_INSTRUCTION 1_:
Convert the entries below into a JSON list of strings, one string per line, leaving out blank lines, starting with the line containing "1978x1308 pixels. How" and continuing through the last line of the entries.

======== TEXT SHOWN ========

Sunday, September 08, 2013

the sin that we make hurts Jesus





picture from ~Coswyn


so we were in the mountains. that was great time, i really loved that. however i was a bit sick, so i couldn’t climb the mountains… but all the rest was great. i was really close to God, and u know that’s not only because of the christians who i was with… the last night that we spent at there i was in my bed, couldn’t sleep, and a thougt just came into my mind and said: the sin that we make hurts Jesus. He gave his life for us, he made a sacrifice for us. and it’s not abt that he won’t forgive us, he will. but it doesn’t mean that it doesn’t hurt him. He made his sacrifice because he wanted to forgive us and what is our reaction? say thanks and make sins again and again…? that’s not ok. so i made a decision, that i try to not make sins. so if i’m not sure abt one thing that is sin or not, i won’t do that until God say: u can do it, it’s not sin. i love u Jesus, i don't wanna hurt u!

======== RECORDS FOR THE EXERCISE ========

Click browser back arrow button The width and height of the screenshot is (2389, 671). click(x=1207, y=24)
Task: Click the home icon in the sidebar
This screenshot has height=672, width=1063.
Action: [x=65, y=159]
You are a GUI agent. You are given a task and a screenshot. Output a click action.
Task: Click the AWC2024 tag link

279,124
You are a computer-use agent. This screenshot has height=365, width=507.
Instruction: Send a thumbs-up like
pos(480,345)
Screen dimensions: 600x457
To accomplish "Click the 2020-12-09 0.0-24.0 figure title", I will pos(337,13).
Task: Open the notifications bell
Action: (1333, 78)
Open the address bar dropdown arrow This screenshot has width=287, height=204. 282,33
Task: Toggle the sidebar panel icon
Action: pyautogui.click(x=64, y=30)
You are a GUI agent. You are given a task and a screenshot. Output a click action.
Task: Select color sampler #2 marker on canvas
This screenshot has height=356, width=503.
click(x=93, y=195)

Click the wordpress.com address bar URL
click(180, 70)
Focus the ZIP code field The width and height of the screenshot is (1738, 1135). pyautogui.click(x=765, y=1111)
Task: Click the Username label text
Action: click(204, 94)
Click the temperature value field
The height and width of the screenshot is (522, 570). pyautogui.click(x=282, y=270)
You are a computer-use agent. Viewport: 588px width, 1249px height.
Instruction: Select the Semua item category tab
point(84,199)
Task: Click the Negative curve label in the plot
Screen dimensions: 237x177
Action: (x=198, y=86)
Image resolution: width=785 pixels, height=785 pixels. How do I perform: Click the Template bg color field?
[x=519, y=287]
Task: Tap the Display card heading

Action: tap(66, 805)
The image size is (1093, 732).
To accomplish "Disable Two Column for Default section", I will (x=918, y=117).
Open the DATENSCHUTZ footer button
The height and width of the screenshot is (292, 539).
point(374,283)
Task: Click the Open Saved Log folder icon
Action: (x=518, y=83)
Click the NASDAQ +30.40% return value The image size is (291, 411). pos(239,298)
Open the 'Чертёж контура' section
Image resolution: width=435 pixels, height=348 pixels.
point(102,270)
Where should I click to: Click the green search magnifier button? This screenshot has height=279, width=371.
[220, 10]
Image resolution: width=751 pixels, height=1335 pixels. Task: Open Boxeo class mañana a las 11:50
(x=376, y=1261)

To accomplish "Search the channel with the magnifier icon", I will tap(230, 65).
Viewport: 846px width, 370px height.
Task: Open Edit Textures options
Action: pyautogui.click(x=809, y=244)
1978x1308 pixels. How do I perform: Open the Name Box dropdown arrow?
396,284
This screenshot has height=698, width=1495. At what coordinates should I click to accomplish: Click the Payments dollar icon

========

_INSTRUCTION 2_:
Reproduce the blog post above word for word.

_EXERCISE SOLUTION 1_:
[
  "1978x1308 pixels. How do I perform: Open the Name Box dropdown arrow?",
  "396,284",
  "This screenshot has height=698, width=1495. At what coordinates should I click to accomplish: Click the Payments dollar icon"
]

_EXERCISE SOLUTION 2_:
Sunday, September 08, 2013

the sin that we make hurts Jesus





picture from ~Coswyn


so we were in the mountains. that was great time, i really loved that. however i was a bit sick, so i couldn’t climb the mountains… but all the rest was great. i was really close to God, and u know that’s not only because of the christians who i was with… the last night that we spent at there i was in my bed, couldn’t sleep, and a thougt just came into my mind and said: the sin that we make hurts Jesus. He gave his life for us, he made a sacrifice for us. and it’s not abt that he won’t forgive us, he will. but it doesn’t mean that it doesn’t hurt him. He made his sacrifice because he wanted to forgive us and what is our reaction? say thanks and make sins again and again…? that’s not ok. so i made a decision, that i try to not make sins. so if i’m not sure abt one thing that is sin or not, i won’t do that until God say: u can do it, it’s not sin. i love u Jesus, i don't wanna hurt u!